[Data listing]:
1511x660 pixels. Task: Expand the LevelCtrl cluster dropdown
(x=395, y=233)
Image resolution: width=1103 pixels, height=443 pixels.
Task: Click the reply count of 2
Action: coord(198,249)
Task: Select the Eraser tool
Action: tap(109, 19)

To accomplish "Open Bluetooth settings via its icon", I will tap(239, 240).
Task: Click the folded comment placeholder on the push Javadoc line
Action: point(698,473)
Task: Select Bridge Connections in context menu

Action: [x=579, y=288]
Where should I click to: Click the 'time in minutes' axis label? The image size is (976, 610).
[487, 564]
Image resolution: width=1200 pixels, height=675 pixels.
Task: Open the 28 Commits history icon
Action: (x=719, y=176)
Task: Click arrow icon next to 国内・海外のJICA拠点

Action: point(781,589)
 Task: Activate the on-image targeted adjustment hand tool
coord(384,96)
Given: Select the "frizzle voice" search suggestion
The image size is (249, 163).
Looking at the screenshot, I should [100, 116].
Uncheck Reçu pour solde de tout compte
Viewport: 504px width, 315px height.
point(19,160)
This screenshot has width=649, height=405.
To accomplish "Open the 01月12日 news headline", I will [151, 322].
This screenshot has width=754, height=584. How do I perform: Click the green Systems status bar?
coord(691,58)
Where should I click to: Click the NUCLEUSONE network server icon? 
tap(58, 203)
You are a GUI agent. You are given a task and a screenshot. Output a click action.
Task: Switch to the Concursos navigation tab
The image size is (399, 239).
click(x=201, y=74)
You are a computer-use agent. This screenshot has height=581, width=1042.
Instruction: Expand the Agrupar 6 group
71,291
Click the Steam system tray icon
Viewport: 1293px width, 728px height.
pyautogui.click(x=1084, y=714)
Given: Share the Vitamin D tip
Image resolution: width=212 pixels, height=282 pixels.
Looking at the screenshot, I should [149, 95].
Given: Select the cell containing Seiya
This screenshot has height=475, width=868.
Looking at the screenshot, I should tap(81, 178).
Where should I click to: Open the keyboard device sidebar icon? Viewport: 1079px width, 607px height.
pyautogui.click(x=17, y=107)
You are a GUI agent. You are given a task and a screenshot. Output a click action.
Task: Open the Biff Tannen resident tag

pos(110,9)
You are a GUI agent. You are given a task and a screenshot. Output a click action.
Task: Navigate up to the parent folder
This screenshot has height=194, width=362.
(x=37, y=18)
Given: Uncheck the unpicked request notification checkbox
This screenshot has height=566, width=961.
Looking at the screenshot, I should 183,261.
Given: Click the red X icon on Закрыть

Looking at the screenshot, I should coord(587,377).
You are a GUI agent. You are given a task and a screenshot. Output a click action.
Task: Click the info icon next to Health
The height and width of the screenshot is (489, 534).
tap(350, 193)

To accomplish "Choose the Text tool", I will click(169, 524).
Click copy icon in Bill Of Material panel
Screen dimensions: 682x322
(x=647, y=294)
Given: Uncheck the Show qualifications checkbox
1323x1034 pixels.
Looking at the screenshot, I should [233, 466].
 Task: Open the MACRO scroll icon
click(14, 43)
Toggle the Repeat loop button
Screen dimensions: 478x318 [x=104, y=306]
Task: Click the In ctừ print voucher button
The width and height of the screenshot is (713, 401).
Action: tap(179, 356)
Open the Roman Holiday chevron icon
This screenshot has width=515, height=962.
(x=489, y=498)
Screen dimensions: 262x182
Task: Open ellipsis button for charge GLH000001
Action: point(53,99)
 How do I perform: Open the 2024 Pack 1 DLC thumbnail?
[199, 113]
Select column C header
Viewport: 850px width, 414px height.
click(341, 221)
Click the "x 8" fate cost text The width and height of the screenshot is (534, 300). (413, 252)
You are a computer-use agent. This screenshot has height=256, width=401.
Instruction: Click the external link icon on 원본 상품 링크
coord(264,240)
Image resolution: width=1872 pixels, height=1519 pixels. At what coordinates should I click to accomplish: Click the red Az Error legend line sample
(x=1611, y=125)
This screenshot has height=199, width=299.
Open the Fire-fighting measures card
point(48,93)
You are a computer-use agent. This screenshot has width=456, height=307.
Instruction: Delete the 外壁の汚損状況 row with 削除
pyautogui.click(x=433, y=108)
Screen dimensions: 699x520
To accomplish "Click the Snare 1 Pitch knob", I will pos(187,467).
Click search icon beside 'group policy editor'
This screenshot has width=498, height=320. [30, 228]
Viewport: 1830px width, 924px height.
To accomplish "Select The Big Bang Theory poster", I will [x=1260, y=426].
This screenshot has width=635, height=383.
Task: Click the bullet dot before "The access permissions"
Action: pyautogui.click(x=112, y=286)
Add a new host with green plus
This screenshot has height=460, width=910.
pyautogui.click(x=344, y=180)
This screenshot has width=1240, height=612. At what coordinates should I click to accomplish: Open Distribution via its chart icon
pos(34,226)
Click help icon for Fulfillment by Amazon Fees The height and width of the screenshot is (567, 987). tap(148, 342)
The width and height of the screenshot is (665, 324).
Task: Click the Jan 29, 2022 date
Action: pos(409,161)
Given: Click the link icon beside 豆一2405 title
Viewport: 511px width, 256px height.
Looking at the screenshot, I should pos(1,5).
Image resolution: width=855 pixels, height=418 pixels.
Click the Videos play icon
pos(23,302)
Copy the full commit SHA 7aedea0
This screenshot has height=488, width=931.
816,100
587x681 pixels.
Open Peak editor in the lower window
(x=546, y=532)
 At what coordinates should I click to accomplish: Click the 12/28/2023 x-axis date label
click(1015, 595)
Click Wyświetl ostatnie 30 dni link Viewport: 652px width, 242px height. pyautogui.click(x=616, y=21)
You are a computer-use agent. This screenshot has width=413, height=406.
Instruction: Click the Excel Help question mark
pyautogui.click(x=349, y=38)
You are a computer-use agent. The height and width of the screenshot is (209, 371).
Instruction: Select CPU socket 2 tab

[What is asked]: Render all of the material above as a Markdown table with two columns, Row and Line, giving each nonblank line its own numbered row and omitting blank lines.

[Finished answer]:
| Row | Line |
|---|---|
| 1 | 1511x660 pixels. Task: Expand the LevelCtrl cluster dropdown |
| 2 | (x=395, y=233) |
| 3 | Image resolution: width=1103 pixels, height=443 pixels. |
| 4 | Task: Click the reply count of 2 |
| 5 | Action: coord(198,249) |
| 6 | Task: Select the Eraser tool |
| 7 | Action: tap(109, 19) |
| 8 | To accomplish "Open Bluetooth settings via its icon", I will tap(239, 240). |
| 9 | Task: Click the folded comment placeholder on the push Javadoc line |
| 10 | Action: point(698,473) |
| 11 | Task: Select Bridge Connections in context menu |
| 12 | Action: [x=579, y=288] |
| 13 | Where should I click to: Click the 'time in minutes' axis label? The image size is (976, 610). |
| 14 | [487, 564] |
| 15 | Image resolution: width=1200 pixels, height=675 pixels. |
| 16 | Task: Open the 28 Commits history icon |
| 17 | Action: (x=719, y=176) |
| 18 | Task: Click arrow icon next to 国内・海外のJICA拠点 |
| 19 | Action: point(781,589) |
| 20 |  Task: Activate the on-image targeted adjustment hand tool |
| 21 | coord(384,96) |
| 22 | Given: Select the "frizzle voice" search suggestion |
| 23 | The image size is (249, 163). |
| 24 | Looking at the screenshot, I should [100, 116]. |
| 25 | Uncheck Reçu pour solde de tout compte |
| 26 | Viewport: 504px width, 315px height. |
| 27 | point(19,160) |
| 28 | This screenshot has width=649, height=405. |
| 29 | To accomplish "Open the 01月12日 news headline", I will [151, 322]. |
| 30 | This screenshot has width=754, height=584. How do I perform: Click the green Systems status bar? |
| 31 | coord(691,58) |
| 32 | Where should I click to: Click the NUCLEUSONE network server icon?  |
| 33 | tap(58, 203) |
| 34 | You are a GUI agent. You are given a task and a screenshot. Output a click action. |
| 35 | Task: Switch to the Concursos navigation tab |
| 36 | The image size is (399, 239). |
| 37 | click(x=201, y=74) |
| 38 | You are a computer-use agent. This screenshot has height=581, width=1042. |
| 39 | Instruction: Expand the Agrupar 6 group |
| 40 | 71,291 |
| 41 | Click the Steam system tray icon |
| 42 | Viewport: 1293px width, 728px height. |
| 43 | pyautogui.click(x=1084, y=714) |
| 44 | Given: Share the Vitamin D tip |
| 45 | Image resolution: width=212 pixels, height=282 pixels. |
| 46 | Looking at the screenshot, I should [149, 95]. |
| 47 | Given: Select the cell containing Seiya |
| 48 | This screenshot has height=475, width=868. |
| 49 | Looking at the screenshot, I should tap(81, 178). |
| 50 | Where should I click to: Open the keyboard device sidebar icon? Viewport: 1079px width, 607px height. |
| 51 | pyautogui.click(x=17, y=107) |
| 52 | You are a GUI agent. You are given a task and a screenshot. Output a click action. |
| 53 | Task: Open the Biff Tannen resident tag |
| 54 | pos(110,9) |
| 55 | You are a GUI agent. You are given a task and a screenshot. Output a click action. |
| 56 | Task: Navigate up to the parent folder |
| 57 | This screenshot has height=194, width=362. |
| 58 | (x=37, y=18) |
| 59 | Given: Uncheck the unpicked request notification checkbox |
| 60 | This screenshot has height=566, width=961. |
| 61 | Looking at the screenshot, I should 183,261. |
| 62 | Given: Click the red X icon on Закрыть |
| 63 | Looking at the screenshot, I should coord(587,377). |
| 64 | You are a GUI agent. You are given a task and a screenshot. Output a click action. |
| 65 | Task: Click the info icon next to Health |
| 66 | The height and width of the screenshot is (489, 534). |
| 67 | tap(350, 193) |
| 68 | To accomplish "Choose the Text tool", I will click(169, 524). |
| 69 | Click copy icon in Bill Of Material panel |
| 70 | Screen dimensions: 682x322 |
| 71 | (x=647, y=294) |
| 72 | Given: Uncheck the Show qualifications checkbox |
| 73 | 1323x1034 pixels. |
| 74 | Looking at the screenshot, I should [233, 466]. |
| 75 |  Task: Open the MACRO scroll icon |
| 76 | click(14, 43) |
| 77 | Toggle the Repeat loop button |
| 78 | Screen dimensions: 478x318 [x=104, y=306] |
| 79 | Task: Click the In ctừ print voucher button |
| 80 | The width and height of the screenshot is (713, 401). |
| 81 | Action: tap(179, 356) |
| 82 | Open the Roman Holiday chevron icon |
| 83 | This screenshot has width=515, height=962. |
| 84 | (x=489, y=498) |
| 85 | Screen dimensions: 262x182 |
| 86 | Task: Open ellipsis button for charge GLH000001 |
| 87 | Action: point(53,99) |
| 88 |  How do I perform: Open the 2024 Pack 1 DLC thumbnail? |
| 89 | [199, 113] |
| 90 | Select column C header |
| 91 | Viewport: 850px width, 414px height. |
| 92 | click(341, 221) |
| 93 | Click the "x 8" fate cost text The width and height of the screenshot is (534, 300). (413, 252) |
| 94 | You are a computer-use agent. This screenshot has height=256, width=401. |
| 95 | Instruction: Click the external link icon on 원본 상품 링크 |
| 96 | coord(264,240) |
| 97 | Image resolution: width=1872 pixels, height=1519 pixels. At what coordinates should I click to accomplish: Click the red Az Error legend line sample |
| 98 | (x=1611, y=125) |
| 99 | This screenshot has height=199, width=299. |
| 100 | Open the Fire-fighting measures card |
| 101 | point(48,93) |
| 102 | You are a computer-use agent. This screenshot has width=456, height=307. |
| 103 | Instruction: Delete the 外壁の汚損状況 row with 削除 |
| 104 | pyautogui.click(x=433, y=108) |
| 105 | Screen dimensions: 699x520 |
| 106 | To accomplish "Click the Snare 1 Pitch knob", I will pos(187,467). |
| 107 | Click search icon beside 'group policy editor' |
| 108 | This screenshot has width=498, height=320. [30, 228] |
| 109 | Viewport: 1830px width, 924px height. |
| 110 | To accomplish "Select The Big Bang Theory poster", I will [x=1260, y=426]. |
| 111 | This screenshot has width=635, height=383. |
| 112 | Task: Click the bullet dot before "The access permissions" |
| 113 | Action: pyautogui.click(x=112, y=286) |
| 114 | Add a new host with green plus |
| 115 | This screenshot has height=460, width=910. |
| 116 | pyautogui.click(x=344, y=180) |
| 117 | This screenshot has width=1240, height=612. At what coordinates should I click to accomplish: Open Distribution via its chart icon |
| 118 | pos(34,226) |
| 119 | Click help icon for Fulfillment by Amazon Fees The height and width of the screenshot is (567, 987). tap(148, 342) |
| 120 | The width and height of the screenshot is (665, 324). |
| 121 | Task: Click the Jan 29, 2022 date |
| 122 | Action: pos(409,161) |
| 123 | Given: Click the link icon beside 豆一2405 title |
| 124 | Viewport: 511px width, 256px height. |
| 125 | Looking at the screenshot, I should pos(1,5). |
| 126 | Image resolution: width=855 pixels, height=418 pixels. |
| 127 | Click the Videos play icon |
| 128 | pos(23,302) |
| 129 | Copy the full commit SHA 7aedea0 |
| 130 | This screenshot has height=488, width=931. |
| 131 | 816,100 |
| 132 | 587x681 pixels. |
| 133 | Open Peak editor in the lower window |
| 134 | (x=546, y=532) |
| 135 |  At what coordinates should I click to accomplish: Click the 12/28/2023 x-axis date label |
| 136 | click(1015, 595) |
| 137 | Click Wyświetl ostatnie 30 dni link Viewport: 652px width, 242px height. pyautogui.click(x=616, y=21) |
| 138 | You are a computer-use agent. This screenshot has width=413, height=406. |
| 139 | Instruction: Click the Excel Help question mark |
| 140 | pyautogui.click(x=349, y=38) |
| 141 | You are a computer-use agent. The height and width of the screenshot is (209, 371). |
| 142 | Instruction: Select CPU socket 2 tab |